Monday, September 15, 2025

Dozens of female Mossad operatives ran covert missions inside Iran during the 12-Day War

 

A clandestine network of female Mossad operatives slipped into Iran during the 12-Day War—running surveillance, logistics, and other on-the-ground tasks that helped blind Tehran’s defenses and enable precision strikes, according to an exclusive report first published in Israel. The account, citing Israeli sources, says “dozens” of women had boots on the ground, a detail later echoed by Iran-focused and pro-Israel outlets that summarized the scoop.

The picture that emerges: human assets moving quietly while the Israel Defense Forces and intelligence services pummeled missile sites, air defenses, and nodes tied to the nuclear program. Previous reporting from major outlets described Mossad agents penetrating Iranian territory to dismantle weapons systems and shape the battlespace before the first bombs fell—context that aligns with the new focus on women in field roles.

Mossad chief David Barnea has publicly praised his operatives’ performance during the campaign, calling the period “historic” and signaling the agency will keep working inside Iran as required. While he didn’t detail gender or units, his remarks—and an official video message—underscore an intelligence posture that blends cyber deception, local partners, and covert teams to hit targets far from Israel’s borders.

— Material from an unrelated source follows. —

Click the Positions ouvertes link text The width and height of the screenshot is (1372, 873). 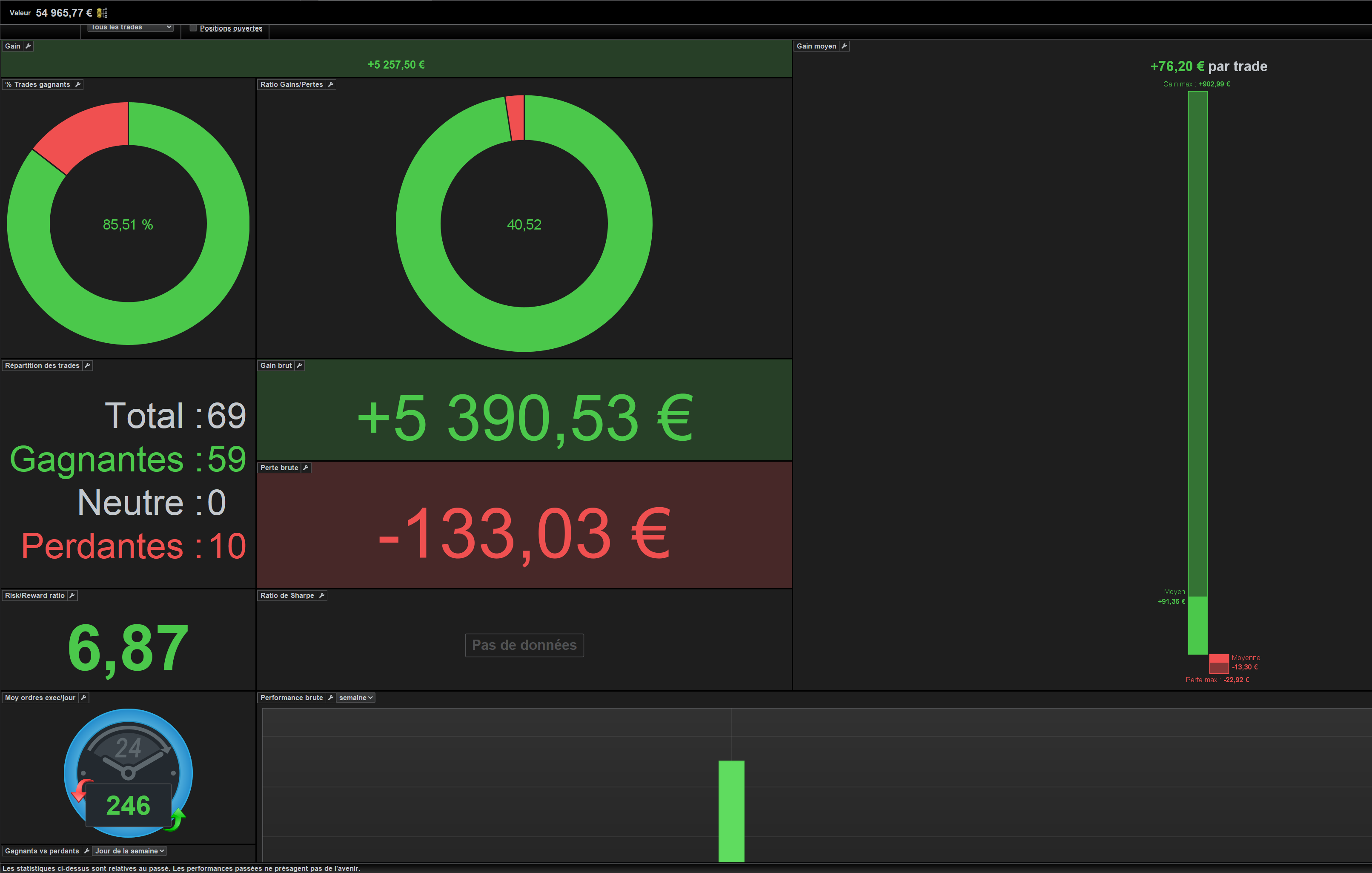click(231, 29)
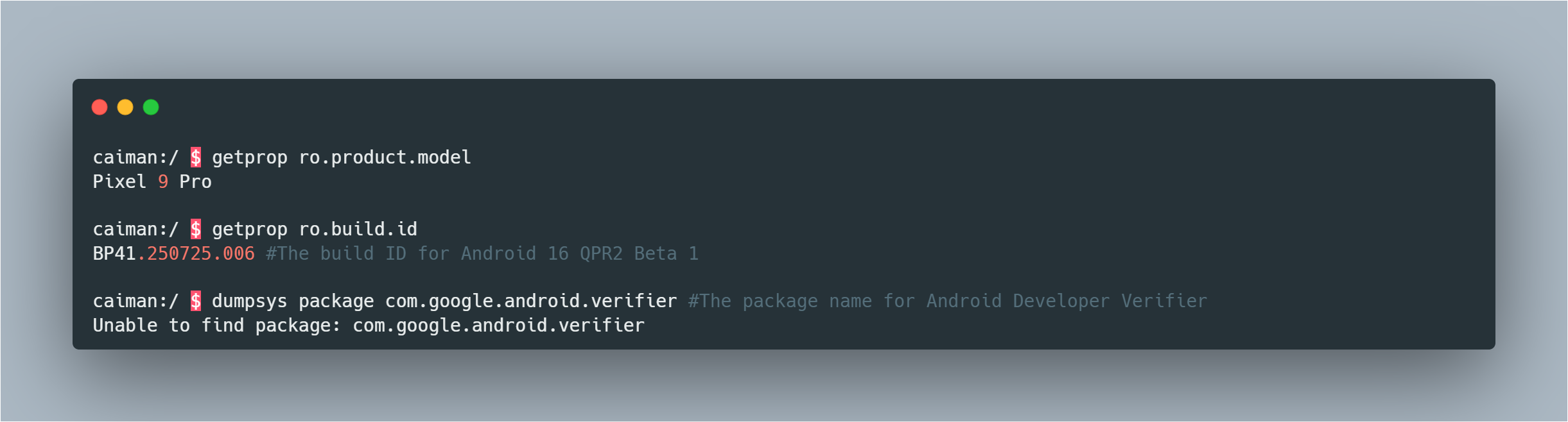Click the first caiman:/ prompt

click(135, 157)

Operationally, female case officers and collectors expand cover options, complicate Iranian counterintelligence, and can move in spaces where male operatives might trigger alarms. The sources-based narrative credits these teams with roles from agent handling and route prep to last-mile targeting support—classic HUMINT (human intelligence) that turns satellite feeds and signals intercepts into actionable coordinates.

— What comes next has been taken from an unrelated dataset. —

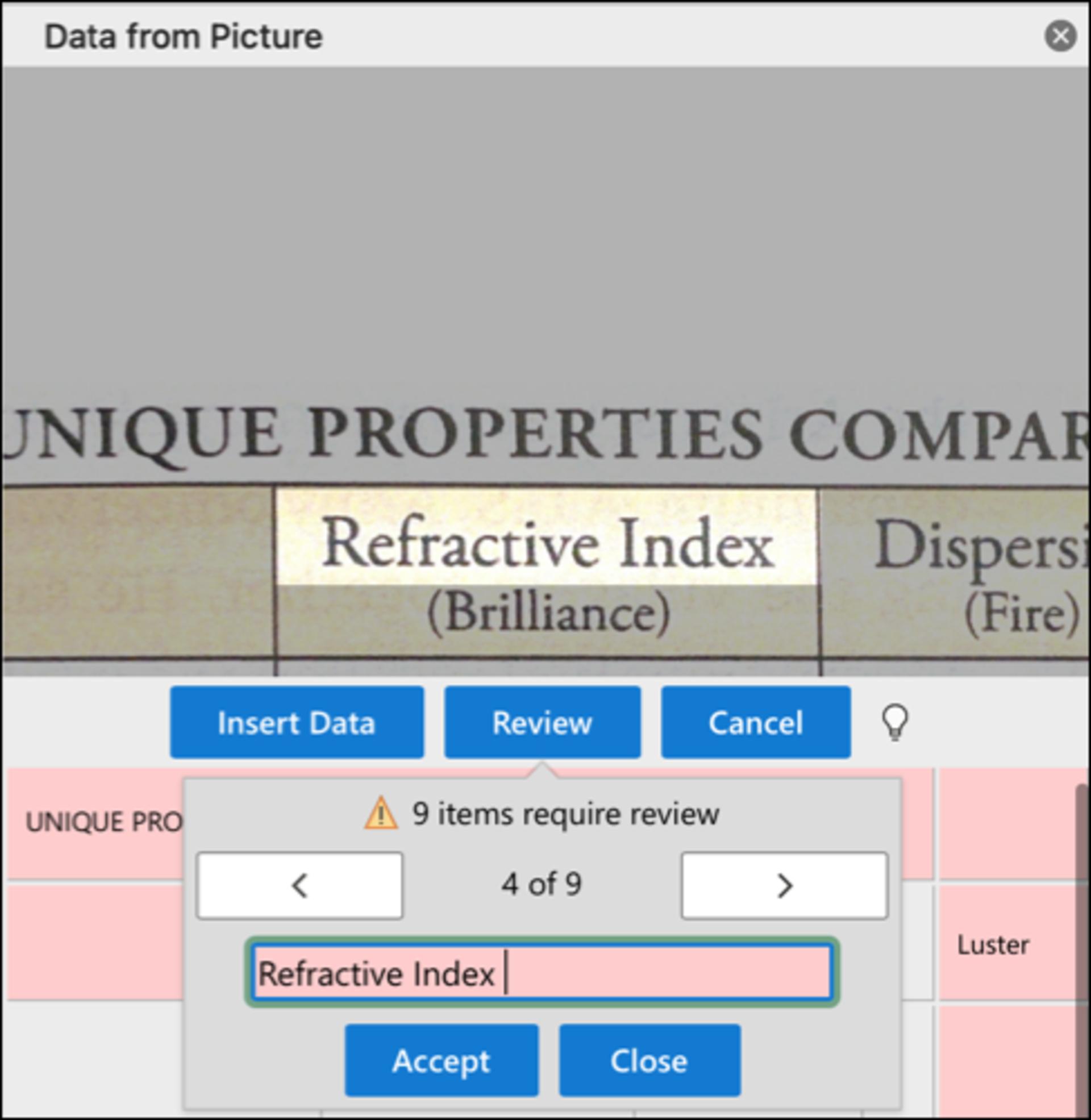Viewport: 1091px width, 1120px height.
Task: Click the Dispersion header in picture
Action: (981, 546)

Tehran has long cast itself as impenetrable. Yet open-source and investigative reporting following the war described precisely the kind of pre-planted networks Israel would need: dissident cells aiding sabotage, decoy summons that lured senior officers, and detailed mapping of high-value personnel—methods that would be amplified by skilled handlers on the ground.

Israel’s strategic logic is straightforward: Iran arms and directs terror proxies—Hamas, Hezbollah, and others—while racing for nuclear leverage. Covert reach inside the regime is both deterrence and insurance. Barnea and senior Israeli officials have hinted that if Tehran rebuilds capabilities or edges its uranium toward weaponization, the playbook is ready to reopen—quietly at first, and then not so quietly.

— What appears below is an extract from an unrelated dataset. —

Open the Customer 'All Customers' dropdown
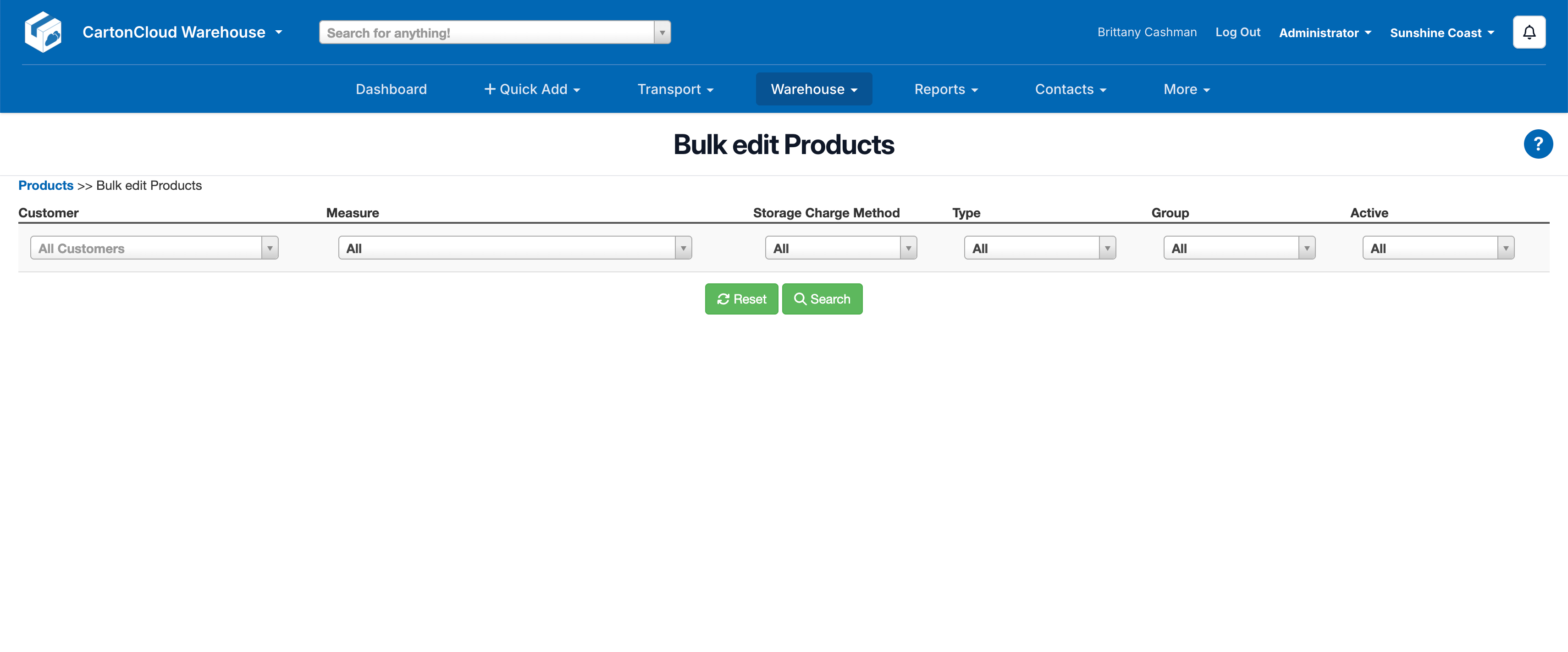click(154, 249)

The initial “female operatives in Iran” revelation came via The Jerusalem Post; Iran International and World Israel News carried follow-ups; Reuters and other outlets provide the broader operational backdrop of agents operating on Iranian soil during the same campaign. Together, they sketch a coherent arc: a service that can still put people—women and men—deep inside the heart of the Islamic Republic.